▶ POTONGAN DOKUMEN:
Kelihatannya
sepele, sih.
Berwudhu
sangat berkaitan dengan yang namanya ‘mensucikan’ hati. Bukan sekedar mensucikan fisik belaka. Kenapa?
Saya jadi teringat sebelum terjadinya peristiwa Isra’ dan Mi’raj yang
mengajarkan kita tentang kondisi kejiwaan beliau sebelum menghadap Allah SWT.
Yang
dibersihkan pada peristiwa itu adalah “hati” Nabi Muhammad SAW dengan air yang
berasal dari sumur zam-zam dari segala “kekotoran yang merusak” dan mengisinya
dengan
“kebaikan-kebaikan”. Peristiwa ini
mengisyaratkan agar kita bisa khusyuk saat menghadap Allah SWT, menghadap
dengan hati yang bersih, agar niat kita menjadi mantab menyengajakan perbuatan
tingkah laku kita hanya kepada Allah SWT.
Barangkali,
itu pula yang menjadikan bersuci pada bab pertama dalam pelajaran ilmu fiqih
(menurut saya, sih. Nggak tahu kalau ada
pendapat yang lain).
Barangkali
ada pertanyaan, kenapa tidak mandi saja? Kan lebih bersih?... Nah dari sini
saya punya pendapat, ternyata berwudhu lebih bermakna pada pen’suci’an jiwa
kita. Lebih pada makna mensucikan jiwa ketimbang
raga. Lihat saja, kenapa kita harus
membersihkan muka, lengan (tangan sampai siku), kepala, sampai dengan mata
kaki. Anggota badan yang dibersihkan
tidak terkait langsung dengan hadast raga.

▶ INFORMASI YANG DIAMBIL:
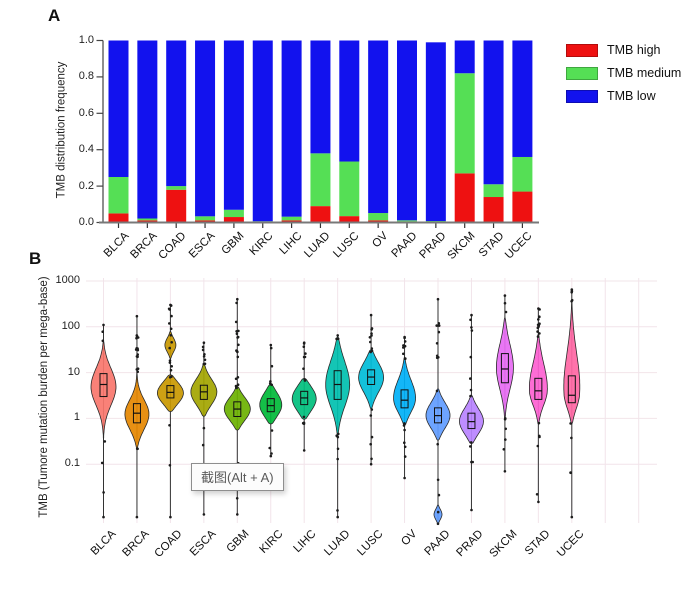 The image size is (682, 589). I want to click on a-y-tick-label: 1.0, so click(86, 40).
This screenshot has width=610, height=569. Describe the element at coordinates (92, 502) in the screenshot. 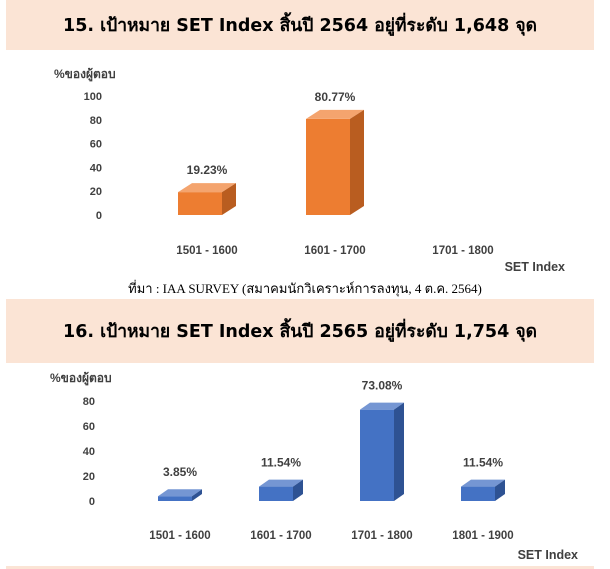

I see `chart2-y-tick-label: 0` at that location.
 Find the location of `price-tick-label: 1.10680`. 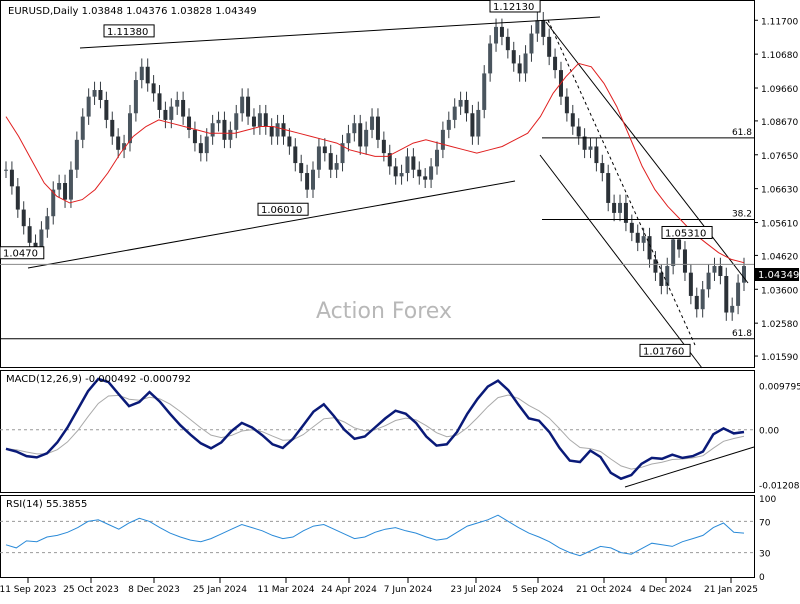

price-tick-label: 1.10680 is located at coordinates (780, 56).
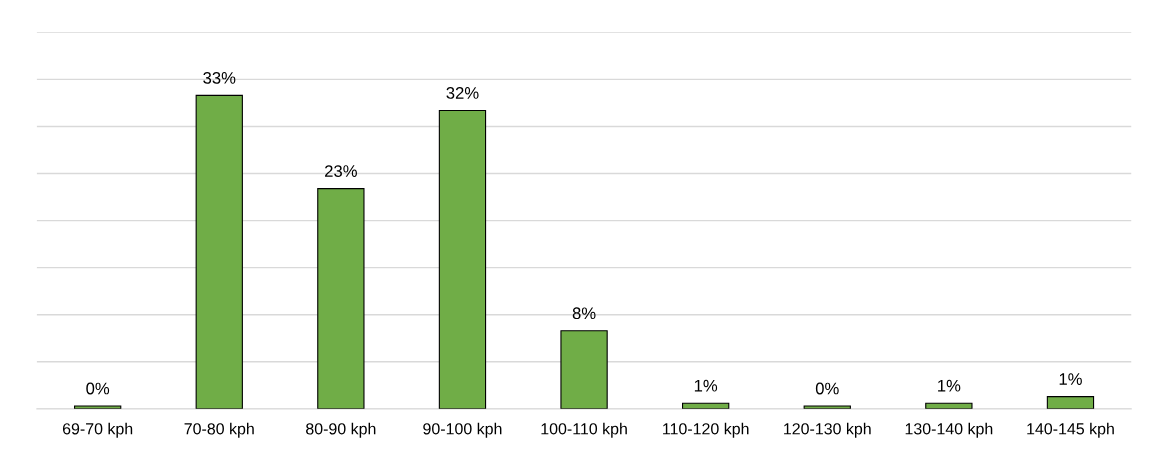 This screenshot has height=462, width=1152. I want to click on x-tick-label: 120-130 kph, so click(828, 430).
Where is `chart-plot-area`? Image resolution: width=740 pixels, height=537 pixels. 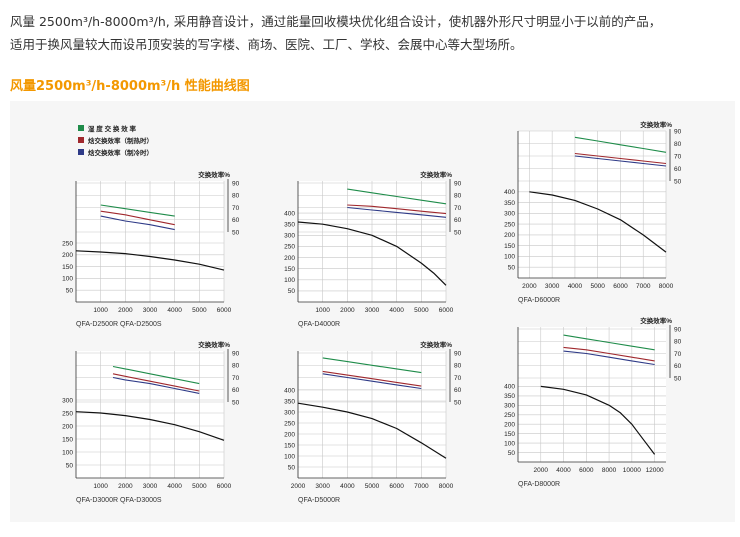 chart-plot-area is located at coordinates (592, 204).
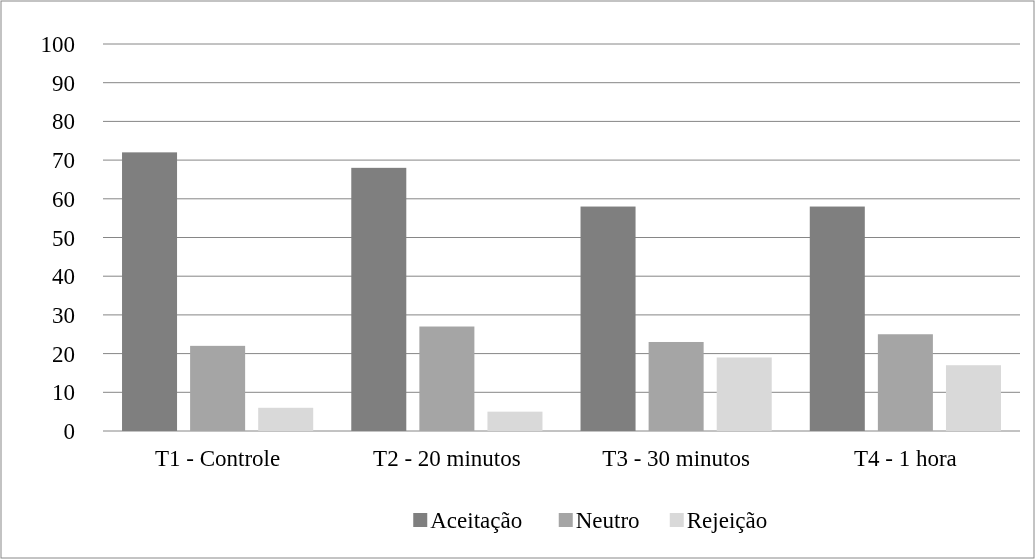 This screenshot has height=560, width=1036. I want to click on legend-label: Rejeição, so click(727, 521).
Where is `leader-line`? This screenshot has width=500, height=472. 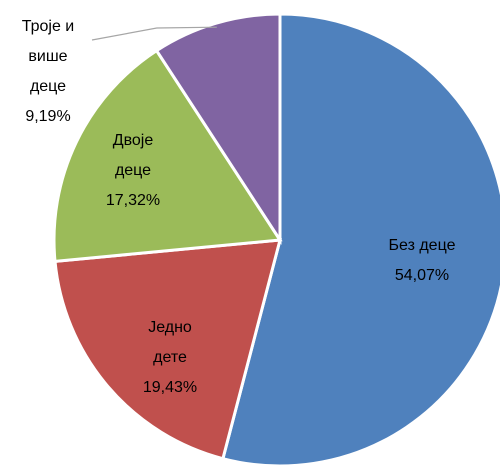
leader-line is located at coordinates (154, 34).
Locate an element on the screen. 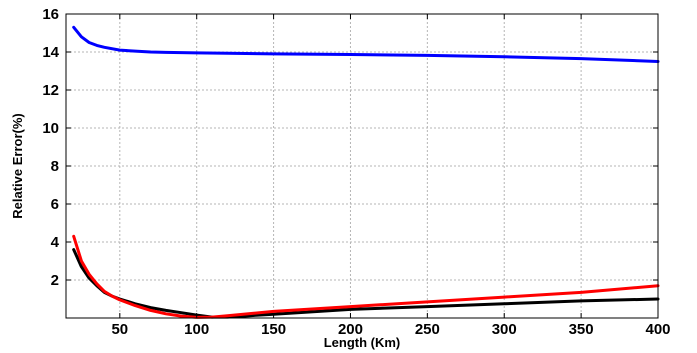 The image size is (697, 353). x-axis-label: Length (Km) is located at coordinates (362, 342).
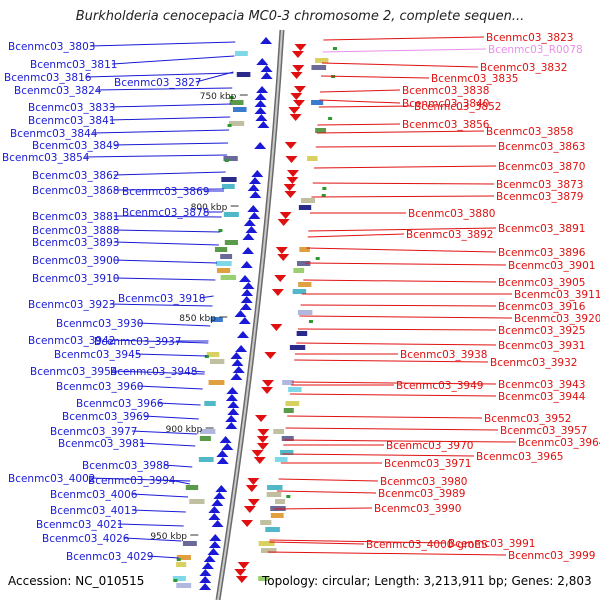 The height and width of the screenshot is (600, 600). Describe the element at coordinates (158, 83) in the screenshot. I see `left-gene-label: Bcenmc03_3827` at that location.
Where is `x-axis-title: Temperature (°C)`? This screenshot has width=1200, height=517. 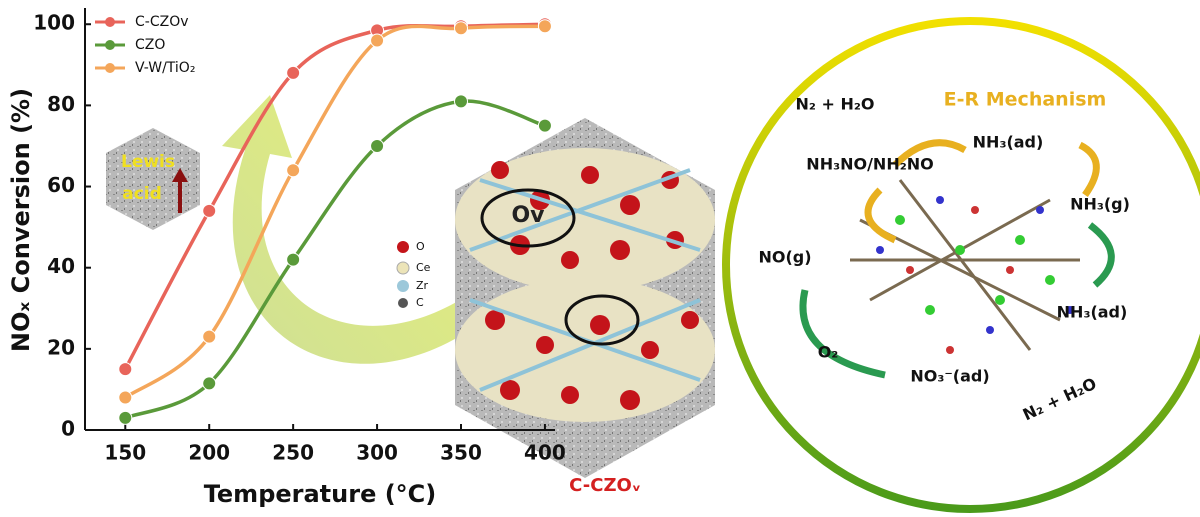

▶ SOAL A:
Ketik ulang dengan persis bagian catatan dari awalnya sampai baris yang memuat "This screenshot has height=462, width=1152.", termasuk baris tersebut. Gambar tidak perlu disertakan dalam jawaban.
▶ SOAL B:
Teruskan tulisan tentang makna berwudhu mulai dari kalimat terakhirnya.
Tulisan dan catatan di atas tidak saling berkaitan.

▶ HASIL A:
 The image size is (682, 589). I want to click on a-y-tick-label: 1.0, so click(86, 40).
This screenshot has width=610, height=569. Describe the element at coordinates (92, 502) in the screenshot. 

I see `chart2-y-tick-label: 0` at that location.
 Find the location of `price-tick-label: 1.10680`. 

price-tick-label: 1.10680 is located at coordinates (780, 56).
 This screenshot has height=462, width=1152. I want to click on x-tick-label: 120-130 kph, so click(828, 430).

▶ HASIL B:
Hai
orang-orang yang beriman, apabila kamu hendak mengerjakan shalat, maka basuhlah
mukamu dan tanganmu sampai dengan siku, dan sapulah kepalamu dan kakimu sampai dengan kedua mata kaki, dan
jika kamu junub maka mandilah, dan jika kamu sakit atau dalam perjalanan atau kembali dari
tempat buang air atau menyentuh perempuan, lalu kamu tidak memperoleh air,
maka bertayammumlah dengan tanah yang baik ; sapulah mukamu dan tanganmu dengan
tanah itu. Allah tidak hendak menyulitkan kamu, tetapi Dia hendak membersihkan
kamu dan menyempurnakan ni'mat-Nya bagimu, supaya kamu bersyukur.(QS. Al
Maaidah : 6)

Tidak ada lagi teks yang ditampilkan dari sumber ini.